Q3: A VLM is used in the object identification phase to identify material properties to add latent physical properties, and against a small benchmark provides good property estimation. But how important is this to the larger model – e.g., if you assume only average information, or a misidentification (e.g. something that looks like cloth but acts like cardboard) how brittle is the full model?

A3: We found that if the physical parameters are in a reasonable range, our framework is quite robust to object identification. Since VLM contains commonsense knowledge about object physical properties, we found it is sufficient for our use. A misidentification in the case you referred to may lead to a failure in our model, but in our experiments, we didn’t notice such a severe hallucination of VLMs.

Q4: What types of forces are used in the synthetic video set? Are the uniform in magnitude and direction but time varying? Or can the wind be blowing in two directions at once? Looking at Figure 4, the force field appears to be pointing in the same direction for each frame, and the forces appear to have a smooth gradient across the frame (generally peaking around the object) so it’s not clear whether this is just because the examples focus on a single object with wind where local direction and magnitude estimates are most important, or whether this is a heuristic found by the model

A4: Thank you for your inquiry! Firstly, for a clear and fair quantitative evaluation of our method, we set the forces to be time-varying but spatially uniform in our synthetic data.

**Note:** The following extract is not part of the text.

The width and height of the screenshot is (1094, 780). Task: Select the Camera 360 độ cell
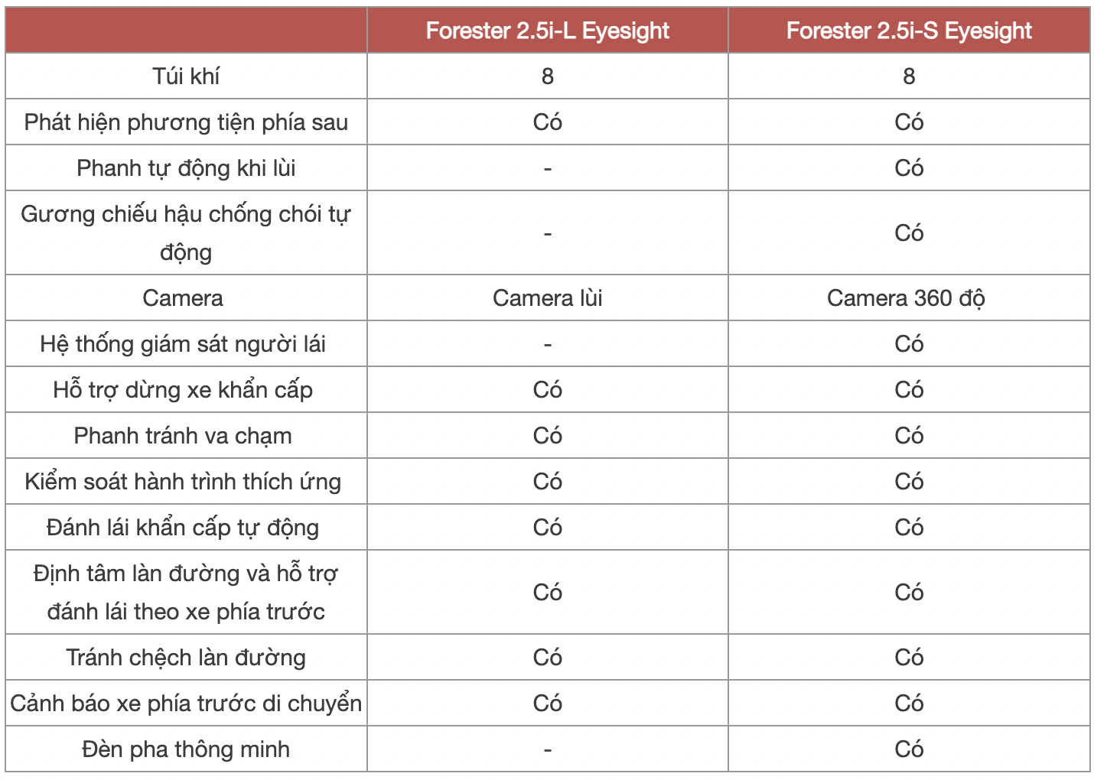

Secondly, yes, the wind can indeed be blowing in two directions at once. This is because we are capturing the force field at each time step, and the force field is a result of the combined forces acting on the object. In scenarios where multiple forces are acting simultaneously, they are captured as a cumulative force field, which can have different directions and magnitudes at different spatial locations in the scene.

Regarding the observations in Figure 4, indeed the force field appears to be pointing in the same direction for each frame with a smooth gradient. This apparent uniformity is specific to that example and not a systematic tendency of our model’s estimates. In other examples, such as those in Figure 1, the force field is more complex and varies in both direction and magnitude, highlighting that the method is capable of handling more diverse scenarios, not just uniform forces.

最终决定

This work is aimed at recovering the physical force field from input videos. This is achieved using a differentiable inverse graphics framework which can model multiple objects which can undergo time-varying small bending deformations. Metric depth prediction models, object segmentation, and multi-modal LLMs are used to initialize the object depth, boundary, and physical properties like mass and Young's modulus. A tracking objective based on sparse key point tracking (using co-tracker) is also used, which helps with occlusions. Applications show video generation with object insertion, and force field modification.

The reviewers appreciated the novelty and creativity of the approach, esp. in modelling deformable objects, and were had positive ratings for this work. There were a few concerns regarding comparisons to prior (learning based) works, and, limited application domain, e.g., wrt moving cameras. In view of the above, I'm inclined to recommend this work for acceptance. I encourage the authors to address the limitations highlighted by the reviewers and incorporate their valuable feedback.